Binders Vs. Non-Binders – the Specificity Prediction Problem.
About a month ago Yose Widjaja posted a question to the pdb-l mailing list:
” Suppose you have two pdb files of two proteins you suspect interact with each other. What existing approaches exist out there that can tell you whether these two proteins interact, based on the structural information alone? “
His question was quickly answered by prominent figures in the structural bioinformatics world, as Kevin Karplus
” Although there are plenty of people working on this problem, I’d have to say that at the moment it is not possible to tell whether two proteins interact by looking at their structures (unless they are members of a pair of families known to interact routinely). For some interesting families (like kinases) it is very difficult to predict what proteins will interact even if you have homologs that are co-crystallized. Currently, structural assistance in determining protein-protein interaction is marginal at best. If you can’t do it from sequence alone, knowing the structures rarely helps. Note: I’d be delighted to find out that I’m wrong, and that there has been substantial progress in determining protein-protein interactions from structural information. If you want to make that claim, give me some citations of papers to read to catch up with the field! “
and Julian Mintseris
“…one could argue that an algorithmic determination of whether two proteins interact is pretty much impossible. It’s not really a binary problem – the best that an algorithm could do is show that for a range of proteins complexes, it can give a reasonable correlation of Kd values, but the significance of that is also unclear given how much Kd can vary based on experimental conditions, etc. “
This conversation inspired us to check out what is the state of predicting protein-protein interaction based on structural knowledge, or the “specificity prediction” problem as it is sometimes termed. It seems that in point of fact, this is a very difficult problem, and there is little advancement in the field. Indeed, we failed to find any general approach, that given two structures, predict whether they bind. That is, without any other information, specifically without relaying on homologs.
Perhaps the most general scheme we found is: M-TASSER: an algorithm for protein quaternary structure prediction. M-TASSER is threading the sequences of the protein pair onto available dimeric templates. On a dataset of 207 targets predicted to interact as dimers, M-TASSER achieved a true positive rate of 68% and a false positive rate of 17%.

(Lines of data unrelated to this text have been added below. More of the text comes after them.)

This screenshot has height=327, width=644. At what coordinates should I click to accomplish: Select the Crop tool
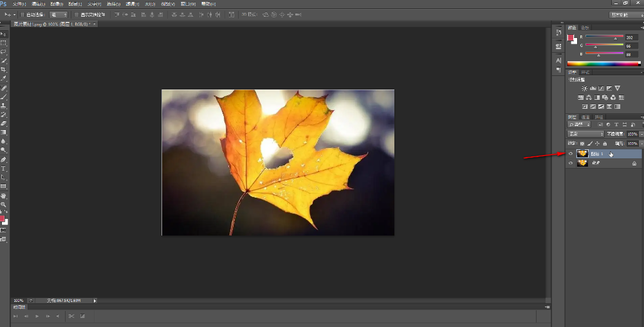(3, 70)
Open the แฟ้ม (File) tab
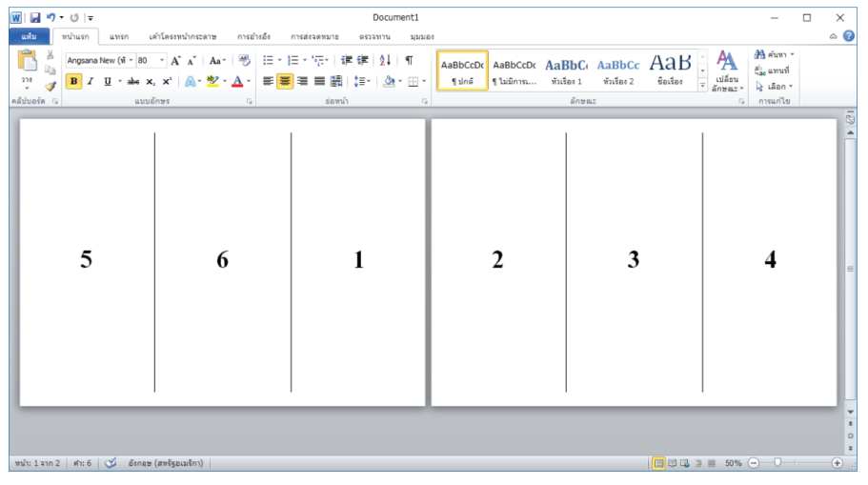The height and width of the screenshot is (485, 868). 29,36
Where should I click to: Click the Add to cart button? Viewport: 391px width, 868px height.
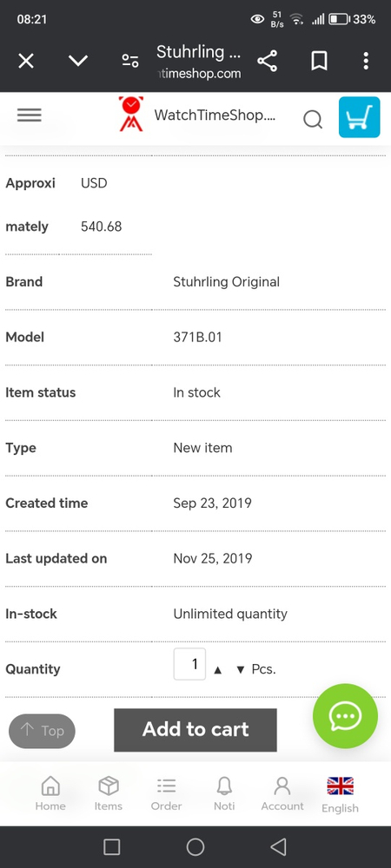point(196,730)
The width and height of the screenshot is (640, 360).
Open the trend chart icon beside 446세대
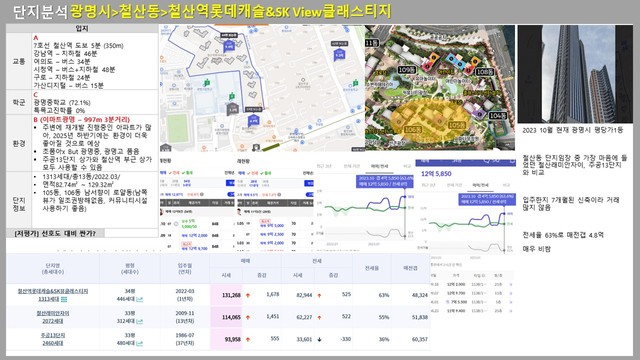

The other two prominent groups we identify that tackle with this problem have each focused on a specific family of interactions, and for that family show nice results:
Amy Keating is developing the Structure-based Prediction of bZIP Partnering Specificity. Using a machine-learning approach which combines a variety of functions based on physics, learned empirical weights or experimental coupling energies, helix propensities and residue-residue interactions, they were able to correctly order the stabilities of over 6000 pairs of bZippers complexes with greater than 90% accuracy. The final model is physically interpretable, and suggests specific pairs of residues that are important for bZIP interaction specificity.
Luis Serrano is focusing in constructing A genome-wide Ras-effector interaction network. Using structural information and protein design tools (i.e. FoldX), they predict the interactions between 20 Ras subfamily proteins with 50 putative Ras binding domains. The sequences of these were modeled onto existing templates, and the energy for the models was used as a predictor. Pull-down experiments were used to validate some of the predictions, and literature mining as well. The method shows approximately 80% accuracy for distinguishing between binders and non-binders.
Do you know of any other such specificity prediction works? What other systems have enough structural information to allow for such approaches? tell us in the comments.